Gegen Morgen brach die Sonne durch die Wolken. Jason lehnte sich mit dem Rücken gegen den Baum und rieb sich die entzündeten Augen. Nach allen Richtungen hin war der Boden mit Schnee bedeckt, aber um den Baum herum bezeichnete ein dunkler Kreis die Stellen, an denen Jasons Füße den Schnee niedergetreten hatten. Jason rutschte zu Boden und ließ sich von der Sonne wärmen.
Er war vor Erschöpfung benommen, und seine Lippen waren aufgesprungen. Ein Hustenanfall nach dem anderen schüttelte seinen geschwächten Körper. Obwohl die Sonne eben erst aufgegangen war, brannte sie heiß auf ihn nieder. Seine Haut fühlte sich heiß und trocken an.
Irgend etwas stimmte nicht. Dieser Gedanke drängte sich ihm immer wieder auf, bis er sich schließlich damit befaßte. Er drehte und wendete ihn nach allen Seiten. Was war nicht in Ordnung? Seine körperliche Verfassung.
Lungenentzündung. Die Symptome waren alle da.

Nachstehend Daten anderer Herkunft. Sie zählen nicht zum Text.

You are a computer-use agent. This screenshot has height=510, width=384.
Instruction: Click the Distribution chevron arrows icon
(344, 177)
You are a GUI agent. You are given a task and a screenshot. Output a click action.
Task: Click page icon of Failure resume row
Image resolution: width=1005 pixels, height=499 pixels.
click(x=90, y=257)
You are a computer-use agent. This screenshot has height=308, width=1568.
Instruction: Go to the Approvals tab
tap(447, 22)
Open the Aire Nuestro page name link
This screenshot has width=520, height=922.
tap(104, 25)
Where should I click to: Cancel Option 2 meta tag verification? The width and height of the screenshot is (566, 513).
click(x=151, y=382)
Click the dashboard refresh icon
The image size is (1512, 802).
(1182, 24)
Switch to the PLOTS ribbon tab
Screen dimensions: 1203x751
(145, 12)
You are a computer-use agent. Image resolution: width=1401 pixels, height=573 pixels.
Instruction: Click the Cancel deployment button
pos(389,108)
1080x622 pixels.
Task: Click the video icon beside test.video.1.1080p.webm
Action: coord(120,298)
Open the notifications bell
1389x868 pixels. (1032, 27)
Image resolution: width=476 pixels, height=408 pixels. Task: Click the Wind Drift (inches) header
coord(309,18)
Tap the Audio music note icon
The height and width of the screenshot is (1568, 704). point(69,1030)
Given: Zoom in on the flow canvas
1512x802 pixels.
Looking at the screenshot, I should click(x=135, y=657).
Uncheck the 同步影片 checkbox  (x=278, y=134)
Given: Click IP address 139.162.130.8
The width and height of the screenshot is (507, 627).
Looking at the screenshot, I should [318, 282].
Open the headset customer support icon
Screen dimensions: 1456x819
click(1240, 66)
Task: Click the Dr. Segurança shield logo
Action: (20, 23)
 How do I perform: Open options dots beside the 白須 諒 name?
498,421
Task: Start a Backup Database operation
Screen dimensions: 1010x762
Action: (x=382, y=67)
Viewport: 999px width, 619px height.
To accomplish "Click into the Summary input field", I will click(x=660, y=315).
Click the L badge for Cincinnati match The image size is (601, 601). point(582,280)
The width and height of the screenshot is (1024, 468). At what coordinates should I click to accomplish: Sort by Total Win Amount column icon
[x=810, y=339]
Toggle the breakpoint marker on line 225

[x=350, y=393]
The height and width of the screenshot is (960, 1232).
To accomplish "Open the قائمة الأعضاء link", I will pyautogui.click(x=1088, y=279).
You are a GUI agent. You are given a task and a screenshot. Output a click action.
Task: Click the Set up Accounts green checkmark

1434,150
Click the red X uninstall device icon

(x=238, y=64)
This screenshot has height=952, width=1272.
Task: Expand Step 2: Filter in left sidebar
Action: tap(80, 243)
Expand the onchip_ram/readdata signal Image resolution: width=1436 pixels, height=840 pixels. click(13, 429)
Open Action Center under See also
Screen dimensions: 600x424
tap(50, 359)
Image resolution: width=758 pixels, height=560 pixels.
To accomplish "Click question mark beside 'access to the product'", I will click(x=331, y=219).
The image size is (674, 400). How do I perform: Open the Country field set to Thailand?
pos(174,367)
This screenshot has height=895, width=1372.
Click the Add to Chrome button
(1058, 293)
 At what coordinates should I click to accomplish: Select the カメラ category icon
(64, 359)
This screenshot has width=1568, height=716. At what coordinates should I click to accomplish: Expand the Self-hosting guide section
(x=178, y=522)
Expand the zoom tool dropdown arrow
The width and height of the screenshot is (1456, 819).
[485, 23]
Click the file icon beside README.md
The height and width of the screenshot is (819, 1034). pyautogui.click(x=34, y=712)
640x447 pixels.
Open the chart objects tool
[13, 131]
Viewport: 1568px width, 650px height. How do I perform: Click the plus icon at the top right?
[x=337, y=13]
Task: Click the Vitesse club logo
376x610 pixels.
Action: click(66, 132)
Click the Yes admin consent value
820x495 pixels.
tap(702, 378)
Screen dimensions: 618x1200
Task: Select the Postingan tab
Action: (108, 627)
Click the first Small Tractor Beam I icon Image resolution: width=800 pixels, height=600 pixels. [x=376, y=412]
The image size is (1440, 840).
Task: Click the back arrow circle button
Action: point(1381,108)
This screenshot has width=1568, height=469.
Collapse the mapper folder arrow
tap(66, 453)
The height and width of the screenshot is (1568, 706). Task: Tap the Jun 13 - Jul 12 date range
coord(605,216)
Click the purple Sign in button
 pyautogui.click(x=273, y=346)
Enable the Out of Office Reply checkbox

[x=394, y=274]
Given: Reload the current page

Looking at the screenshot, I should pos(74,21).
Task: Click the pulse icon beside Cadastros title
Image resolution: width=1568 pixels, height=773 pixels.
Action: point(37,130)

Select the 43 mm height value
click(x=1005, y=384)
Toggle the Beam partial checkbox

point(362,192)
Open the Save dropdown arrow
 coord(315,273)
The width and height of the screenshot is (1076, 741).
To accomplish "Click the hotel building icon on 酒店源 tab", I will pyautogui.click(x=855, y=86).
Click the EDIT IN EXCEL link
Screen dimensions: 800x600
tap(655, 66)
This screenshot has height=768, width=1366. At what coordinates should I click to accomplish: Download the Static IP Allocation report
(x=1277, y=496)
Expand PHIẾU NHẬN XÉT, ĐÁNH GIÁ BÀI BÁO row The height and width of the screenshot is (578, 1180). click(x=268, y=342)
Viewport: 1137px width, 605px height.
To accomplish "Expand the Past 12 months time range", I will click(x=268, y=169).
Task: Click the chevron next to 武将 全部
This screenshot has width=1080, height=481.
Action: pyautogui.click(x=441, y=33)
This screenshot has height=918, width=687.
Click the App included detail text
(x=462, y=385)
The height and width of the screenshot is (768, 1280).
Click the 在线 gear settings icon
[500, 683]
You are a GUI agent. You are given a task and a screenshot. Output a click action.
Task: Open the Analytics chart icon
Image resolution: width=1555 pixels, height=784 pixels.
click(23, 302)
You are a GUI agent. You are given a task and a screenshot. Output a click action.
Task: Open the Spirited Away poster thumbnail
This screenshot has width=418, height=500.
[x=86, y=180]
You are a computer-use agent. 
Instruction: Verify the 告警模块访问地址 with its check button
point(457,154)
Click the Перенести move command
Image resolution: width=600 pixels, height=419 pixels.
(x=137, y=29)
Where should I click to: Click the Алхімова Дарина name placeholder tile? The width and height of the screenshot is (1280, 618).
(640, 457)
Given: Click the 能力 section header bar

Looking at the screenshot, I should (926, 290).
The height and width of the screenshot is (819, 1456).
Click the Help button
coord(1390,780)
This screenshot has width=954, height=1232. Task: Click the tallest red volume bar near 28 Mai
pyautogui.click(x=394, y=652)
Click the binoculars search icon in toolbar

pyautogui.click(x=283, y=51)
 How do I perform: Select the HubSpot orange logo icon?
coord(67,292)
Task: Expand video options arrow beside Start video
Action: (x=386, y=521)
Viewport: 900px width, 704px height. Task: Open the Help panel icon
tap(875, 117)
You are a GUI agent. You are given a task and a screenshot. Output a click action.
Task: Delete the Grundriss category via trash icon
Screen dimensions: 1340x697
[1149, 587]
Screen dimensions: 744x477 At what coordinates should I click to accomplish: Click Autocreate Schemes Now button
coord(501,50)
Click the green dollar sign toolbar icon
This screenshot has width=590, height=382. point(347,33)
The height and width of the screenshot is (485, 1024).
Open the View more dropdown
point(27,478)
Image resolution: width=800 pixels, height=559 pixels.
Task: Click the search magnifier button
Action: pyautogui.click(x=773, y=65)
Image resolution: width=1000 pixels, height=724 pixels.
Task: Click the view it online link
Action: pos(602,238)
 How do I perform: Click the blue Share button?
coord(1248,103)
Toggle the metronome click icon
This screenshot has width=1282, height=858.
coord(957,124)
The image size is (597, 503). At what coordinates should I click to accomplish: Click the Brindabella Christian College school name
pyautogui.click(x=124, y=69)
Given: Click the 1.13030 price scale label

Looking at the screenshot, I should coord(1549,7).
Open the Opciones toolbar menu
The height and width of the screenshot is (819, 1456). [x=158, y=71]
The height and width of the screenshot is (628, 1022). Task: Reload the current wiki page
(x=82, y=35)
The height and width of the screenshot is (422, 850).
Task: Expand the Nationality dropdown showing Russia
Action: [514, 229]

Seine ausgetrockneten Lippen sprangen auf, als er grimmig lächelte, so daß ihm Blut über das Kinn lief. Nachdem er die gefährlichsten Raubtiere auf Pyrrus zu besiegen gelernt hatte, war er schließlich den kleinsten unter ihnen zum Opfer gefallen. Aber so schnell gab er nicht auf. Er rollte den linken Ärmel nach oben und drückte den Medikasten gegen den bloßen Arm. Das Gerät summte kurz, dann leuchtete eine rote Lampe auf. Jason konnte sich im Augenblick nicht mehr daran erinnern, was die Lampe zu bedeuten hatte. Dann hielt er den Kasten in die Höhe und sah, daß eine der Nadeln aus ihrer Halterung hervorragte. Natürlich. Das in der Ampulle enthaltene Mittel war aufgebraucht. Der Medikasten mußte wieder gefüllt werden.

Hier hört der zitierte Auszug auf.